=== EXERCISE BRIEF ===
Take from the records below each line that holds "agent".

[Stored items]
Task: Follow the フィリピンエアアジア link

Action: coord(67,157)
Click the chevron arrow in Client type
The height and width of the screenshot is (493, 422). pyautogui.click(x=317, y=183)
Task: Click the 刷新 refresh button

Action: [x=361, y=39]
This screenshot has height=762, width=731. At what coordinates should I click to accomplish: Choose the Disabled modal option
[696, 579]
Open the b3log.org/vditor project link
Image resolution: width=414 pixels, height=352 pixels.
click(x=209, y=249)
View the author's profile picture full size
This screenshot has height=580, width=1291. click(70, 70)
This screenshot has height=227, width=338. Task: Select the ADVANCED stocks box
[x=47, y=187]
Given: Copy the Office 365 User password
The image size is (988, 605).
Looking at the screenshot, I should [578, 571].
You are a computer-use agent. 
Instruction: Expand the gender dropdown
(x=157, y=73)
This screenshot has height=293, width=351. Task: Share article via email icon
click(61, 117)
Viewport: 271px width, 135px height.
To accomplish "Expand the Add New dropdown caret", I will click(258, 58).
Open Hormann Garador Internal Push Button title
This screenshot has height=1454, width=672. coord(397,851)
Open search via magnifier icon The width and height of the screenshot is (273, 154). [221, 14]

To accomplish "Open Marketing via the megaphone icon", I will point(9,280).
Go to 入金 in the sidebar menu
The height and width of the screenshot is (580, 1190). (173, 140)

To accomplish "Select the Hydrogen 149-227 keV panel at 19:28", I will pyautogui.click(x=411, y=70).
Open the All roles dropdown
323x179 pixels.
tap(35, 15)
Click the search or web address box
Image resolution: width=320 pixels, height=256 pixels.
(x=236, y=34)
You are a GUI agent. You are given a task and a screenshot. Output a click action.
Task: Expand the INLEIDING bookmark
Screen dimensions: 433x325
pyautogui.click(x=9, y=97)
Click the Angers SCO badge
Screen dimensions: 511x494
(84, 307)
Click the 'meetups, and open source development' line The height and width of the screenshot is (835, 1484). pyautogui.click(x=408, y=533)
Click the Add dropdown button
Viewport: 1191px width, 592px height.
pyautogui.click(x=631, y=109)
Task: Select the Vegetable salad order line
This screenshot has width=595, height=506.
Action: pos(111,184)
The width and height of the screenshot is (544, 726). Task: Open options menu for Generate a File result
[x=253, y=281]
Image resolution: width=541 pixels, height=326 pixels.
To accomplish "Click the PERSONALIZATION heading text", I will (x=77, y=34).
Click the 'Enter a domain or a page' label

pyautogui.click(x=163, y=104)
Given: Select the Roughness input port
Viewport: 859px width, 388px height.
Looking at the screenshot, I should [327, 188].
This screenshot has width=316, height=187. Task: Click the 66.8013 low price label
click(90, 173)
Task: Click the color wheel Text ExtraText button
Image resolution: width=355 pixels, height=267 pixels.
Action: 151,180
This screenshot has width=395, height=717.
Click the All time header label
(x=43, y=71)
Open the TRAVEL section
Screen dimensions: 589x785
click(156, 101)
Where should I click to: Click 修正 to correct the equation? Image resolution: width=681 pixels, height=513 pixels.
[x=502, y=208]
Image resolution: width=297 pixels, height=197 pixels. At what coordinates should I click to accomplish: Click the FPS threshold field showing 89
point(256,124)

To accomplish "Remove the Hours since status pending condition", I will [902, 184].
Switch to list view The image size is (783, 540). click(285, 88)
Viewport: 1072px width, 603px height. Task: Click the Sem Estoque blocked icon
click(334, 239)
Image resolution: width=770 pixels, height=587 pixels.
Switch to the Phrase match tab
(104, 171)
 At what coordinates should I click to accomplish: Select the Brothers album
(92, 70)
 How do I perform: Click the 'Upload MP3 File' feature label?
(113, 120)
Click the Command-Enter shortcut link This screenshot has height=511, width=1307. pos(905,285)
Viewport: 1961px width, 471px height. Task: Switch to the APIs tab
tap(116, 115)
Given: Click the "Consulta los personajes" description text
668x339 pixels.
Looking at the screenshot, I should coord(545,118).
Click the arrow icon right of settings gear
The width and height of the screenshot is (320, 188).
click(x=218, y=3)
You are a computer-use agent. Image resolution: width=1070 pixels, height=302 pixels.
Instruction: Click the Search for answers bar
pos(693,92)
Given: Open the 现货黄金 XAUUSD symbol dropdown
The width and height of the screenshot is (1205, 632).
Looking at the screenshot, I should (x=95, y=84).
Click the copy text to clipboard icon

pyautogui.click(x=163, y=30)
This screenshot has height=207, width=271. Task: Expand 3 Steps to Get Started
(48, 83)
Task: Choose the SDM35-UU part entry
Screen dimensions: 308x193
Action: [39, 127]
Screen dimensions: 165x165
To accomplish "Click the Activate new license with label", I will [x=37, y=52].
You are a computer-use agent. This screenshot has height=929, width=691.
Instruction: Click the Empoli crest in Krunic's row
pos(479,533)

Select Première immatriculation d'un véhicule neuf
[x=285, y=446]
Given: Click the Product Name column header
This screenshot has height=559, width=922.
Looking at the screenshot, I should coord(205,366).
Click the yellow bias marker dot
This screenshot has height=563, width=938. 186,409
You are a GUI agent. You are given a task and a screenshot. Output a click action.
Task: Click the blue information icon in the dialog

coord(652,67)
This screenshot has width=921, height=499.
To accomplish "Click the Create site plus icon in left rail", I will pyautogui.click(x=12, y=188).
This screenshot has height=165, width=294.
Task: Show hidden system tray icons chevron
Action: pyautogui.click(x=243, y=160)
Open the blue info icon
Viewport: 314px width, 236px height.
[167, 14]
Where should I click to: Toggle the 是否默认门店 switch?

=== REPLY TO THE EXERCISE ===
You are a computer-use agent. 
You are a GUI agent. You are given a task and a screenshot. Output a click action.
You are a computer-use agent. Image resolution: width=1070 pixels, height=302 pixels.
You are a computer-use agent. This screenshot has height=929, width=691.
You are a GUI agent. You are given a task and a screenshot. Output a click action.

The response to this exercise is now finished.